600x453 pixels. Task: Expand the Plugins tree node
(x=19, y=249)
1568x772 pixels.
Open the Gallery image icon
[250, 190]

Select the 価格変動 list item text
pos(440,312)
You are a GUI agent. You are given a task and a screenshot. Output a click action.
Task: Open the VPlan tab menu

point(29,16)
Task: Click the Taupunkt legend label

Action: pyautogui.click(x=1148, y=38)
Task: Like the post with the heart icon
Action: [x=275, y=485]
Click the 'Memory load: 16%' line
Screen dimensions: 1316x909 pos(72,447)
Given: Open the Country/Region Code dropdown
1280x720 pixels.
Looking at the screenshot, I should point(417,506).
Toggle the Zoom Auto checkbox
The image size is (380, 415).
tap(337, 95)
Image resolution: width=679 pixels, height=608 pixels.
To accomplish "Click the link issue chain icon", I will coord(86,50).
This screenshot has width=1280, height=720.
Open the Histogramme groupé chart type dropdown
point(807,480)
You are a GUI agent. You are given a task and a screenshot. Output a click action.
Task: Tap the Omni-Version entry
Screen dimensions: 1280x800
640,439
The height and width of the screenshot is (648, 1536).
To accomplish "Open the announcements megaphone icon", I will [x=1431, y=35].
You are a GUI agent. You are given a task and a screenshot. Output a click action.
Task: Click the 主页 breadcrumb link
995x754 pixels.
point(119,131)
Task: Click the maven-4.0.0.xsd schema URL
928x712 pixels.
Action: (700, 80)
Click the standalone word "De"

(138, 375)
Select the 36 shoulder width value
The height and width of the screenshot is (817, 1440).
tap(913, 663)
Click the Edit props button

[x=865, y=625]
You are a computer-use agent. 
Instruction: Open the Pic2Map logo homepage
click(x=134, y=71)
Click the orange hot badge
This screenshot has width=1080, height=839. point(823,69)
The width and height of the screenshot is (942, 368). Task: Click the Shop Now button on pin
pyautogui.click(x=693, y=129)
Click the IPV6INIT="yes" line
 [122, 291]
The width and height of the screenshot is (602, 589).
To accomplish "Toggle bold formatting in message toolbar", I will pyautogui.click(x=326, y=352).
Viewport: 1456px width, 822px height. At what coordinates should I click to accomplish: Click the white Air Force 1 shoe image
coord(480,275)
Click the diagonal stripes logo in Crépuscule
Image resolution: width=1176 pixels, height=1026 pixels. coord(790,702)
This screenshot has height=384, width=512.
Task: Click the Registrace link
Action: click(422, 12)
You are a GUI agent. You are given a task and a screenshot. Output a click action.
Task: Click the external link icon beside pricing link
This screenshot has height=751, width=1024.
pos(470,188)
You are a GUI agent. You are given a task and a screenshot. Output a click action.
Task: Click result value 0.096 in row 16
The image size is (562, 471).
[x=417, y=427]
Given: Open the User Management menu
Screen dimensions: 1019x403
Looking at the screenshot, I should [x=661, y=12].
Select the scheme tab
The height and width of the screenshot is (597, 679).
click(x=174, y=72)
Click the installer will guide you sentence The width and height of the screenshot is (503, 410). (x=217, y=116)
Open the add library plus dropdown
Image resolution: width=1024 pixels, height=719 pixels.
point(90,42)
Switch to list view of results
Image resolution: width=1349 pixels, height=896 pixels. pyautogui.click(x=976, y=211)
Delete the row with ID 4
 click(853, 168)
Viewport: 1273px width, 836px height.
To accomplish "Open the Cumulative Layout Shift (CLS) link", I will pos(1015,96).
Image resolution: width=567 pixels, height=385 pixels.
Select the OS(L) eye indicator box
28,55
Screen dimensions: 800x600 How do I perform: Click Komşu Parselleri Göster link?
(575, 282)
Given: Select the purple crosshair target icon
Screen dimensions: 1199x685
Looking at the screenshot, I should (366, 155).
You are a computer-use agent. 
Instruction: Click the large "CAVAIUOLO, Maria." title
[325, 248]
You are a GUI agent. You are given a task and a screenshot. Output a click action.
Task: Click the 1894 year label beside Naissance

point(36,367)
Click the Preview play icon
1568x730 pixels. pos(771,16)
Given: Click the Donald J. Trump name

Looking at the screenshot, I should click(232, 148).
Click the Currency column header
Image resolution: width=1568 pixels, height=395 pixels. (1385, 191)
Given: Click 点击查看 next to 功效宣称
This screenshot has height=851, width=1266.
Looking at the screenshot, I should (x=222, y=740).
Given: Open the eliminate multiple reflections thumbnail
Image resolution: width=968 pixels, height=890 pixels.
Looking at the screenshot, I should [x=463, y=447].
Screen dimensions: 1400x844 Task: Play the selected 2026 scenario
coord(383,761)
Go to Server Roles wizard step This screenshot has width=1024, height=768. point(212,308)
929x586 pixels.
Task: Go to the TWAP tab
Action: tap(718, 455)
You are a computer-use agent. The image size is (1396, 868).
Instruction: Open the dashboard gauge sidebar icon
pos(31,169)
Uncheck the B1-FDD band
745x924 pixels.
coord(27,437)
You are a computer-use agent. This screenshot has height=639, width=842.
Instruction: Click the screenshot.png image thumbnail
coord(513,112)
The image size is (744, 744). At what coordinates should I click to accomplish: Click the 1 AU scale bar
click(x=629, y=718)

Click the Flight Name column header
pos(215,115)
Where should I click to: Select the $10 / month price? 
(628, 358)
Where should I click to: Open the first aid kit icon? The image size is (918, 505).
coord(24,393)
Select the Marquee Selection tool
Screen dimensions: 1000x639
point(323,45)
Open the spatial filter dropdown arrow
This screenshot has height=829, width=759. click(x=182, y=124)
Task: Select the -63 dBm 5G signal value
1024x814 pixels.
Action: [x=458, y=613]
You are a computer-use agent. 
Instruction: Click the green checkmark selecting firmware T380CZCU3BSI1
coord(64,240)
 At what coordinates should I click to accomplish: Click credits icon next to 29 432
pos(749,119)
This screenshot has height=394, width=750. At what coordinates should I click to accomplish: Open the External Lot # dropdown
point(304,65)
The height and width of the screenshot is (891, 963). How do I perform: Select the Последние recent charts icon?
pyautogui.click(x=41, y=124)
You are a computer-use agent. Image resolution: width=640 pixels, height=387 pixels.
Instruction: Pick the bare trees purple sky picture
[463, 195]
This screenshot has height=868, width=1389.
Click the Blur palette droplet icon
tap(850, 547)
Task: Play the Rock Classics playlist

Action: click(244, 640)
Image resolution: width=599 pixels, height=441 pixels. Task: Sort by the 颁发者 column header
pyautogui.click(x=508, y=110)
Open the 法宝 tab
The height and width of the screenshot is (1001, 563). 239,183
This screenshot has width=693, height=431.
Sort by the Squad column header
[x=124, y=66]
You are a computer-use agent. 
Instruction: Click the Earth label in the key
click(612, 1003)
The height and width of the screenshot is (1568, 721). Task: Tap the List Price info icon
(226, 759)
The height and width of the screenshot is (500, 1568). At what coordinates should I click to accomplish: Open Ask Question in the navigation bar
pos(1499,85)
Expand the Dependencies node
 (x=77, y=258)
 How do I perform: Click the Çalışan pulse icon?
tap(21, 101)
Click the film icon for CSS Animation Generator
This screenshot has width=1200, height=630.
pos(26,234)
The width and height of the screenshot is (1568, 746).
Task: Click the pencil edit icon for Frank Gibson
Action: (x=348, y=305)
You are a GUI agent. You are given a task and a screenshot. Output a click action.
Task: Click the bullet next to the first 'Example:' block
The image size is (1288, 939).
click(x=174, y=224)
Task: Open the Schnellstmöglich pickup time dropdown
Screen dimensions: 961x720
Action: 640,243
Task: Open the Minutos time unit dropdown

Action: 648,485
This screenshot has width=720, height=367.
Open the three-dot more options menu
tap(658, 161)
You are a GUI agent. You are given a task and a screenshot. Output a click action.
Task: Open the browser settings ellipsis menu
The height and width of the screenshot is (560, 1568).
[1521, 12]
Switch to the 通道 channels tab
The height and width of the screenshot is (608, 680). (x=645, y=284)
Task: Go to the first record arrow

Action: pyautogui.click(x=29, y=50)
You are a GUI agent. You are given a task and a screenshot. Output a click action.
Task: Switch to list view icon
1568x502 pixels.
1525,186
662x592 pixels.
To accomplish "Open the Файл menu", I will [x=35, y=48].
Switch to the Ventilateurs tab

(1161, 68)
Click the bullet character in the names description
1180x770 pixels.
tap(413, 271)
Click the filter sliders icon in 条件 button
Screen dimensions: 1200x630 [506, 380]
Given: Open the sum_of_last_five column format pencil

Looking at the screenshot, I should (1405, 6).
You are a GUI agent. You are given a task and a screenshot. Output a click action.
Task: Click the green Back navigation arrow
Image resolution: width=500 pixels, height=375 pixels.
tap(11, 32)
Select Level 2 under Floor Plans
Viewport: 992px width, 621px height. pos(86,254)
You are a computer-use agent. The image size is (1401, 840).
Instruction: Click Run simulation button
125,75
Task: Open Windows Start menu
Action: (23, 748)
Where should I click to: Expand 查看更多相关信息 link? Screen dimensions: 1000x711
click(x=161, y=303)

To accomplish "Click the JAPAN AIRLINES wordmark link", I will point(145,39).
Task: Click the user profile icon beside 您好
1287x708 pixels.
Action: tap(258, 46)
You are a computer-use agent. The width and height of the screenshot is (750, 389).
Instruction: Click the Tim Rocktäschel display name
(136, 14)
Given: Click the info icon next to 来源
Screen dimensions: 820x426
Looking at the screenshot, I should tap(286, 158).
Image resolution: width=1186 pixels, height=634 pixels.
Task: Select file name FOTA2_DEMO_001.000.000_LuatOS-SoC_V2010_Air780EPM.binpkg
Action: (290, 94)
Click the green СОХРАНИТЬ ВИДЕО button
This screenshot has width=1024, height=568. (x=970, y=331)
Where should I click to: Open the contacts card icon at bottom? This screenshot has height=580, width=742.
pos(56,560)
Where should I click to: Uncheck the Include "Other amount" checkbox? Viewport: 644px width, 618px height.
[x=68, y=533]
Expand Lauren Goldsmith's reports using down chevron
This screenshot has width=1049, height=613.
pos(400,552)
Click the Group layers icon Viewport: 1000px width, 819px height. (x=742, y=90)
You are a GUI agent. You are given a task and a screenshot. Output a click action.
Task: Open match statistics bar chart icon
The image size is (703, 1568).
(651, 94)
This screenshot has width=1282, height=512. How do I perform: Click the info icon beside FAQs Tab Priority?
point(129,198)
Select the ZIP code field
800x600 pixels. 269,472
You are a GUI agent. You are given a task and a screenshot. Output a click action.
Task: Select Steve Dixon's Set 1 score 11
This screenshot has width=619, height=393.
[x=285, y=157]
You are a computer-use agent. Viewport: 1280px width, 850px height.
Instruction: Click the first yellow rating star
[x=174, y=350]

Problem to solve:
Whenever the string "Toggle" shows up in a line above, copy that line.

Answer to the problem:
Toggle the Zoom Auto checkbox
To accomplish "Toggle bold formatting in message toolbar", I will pyautogui.click(x=326, y=352).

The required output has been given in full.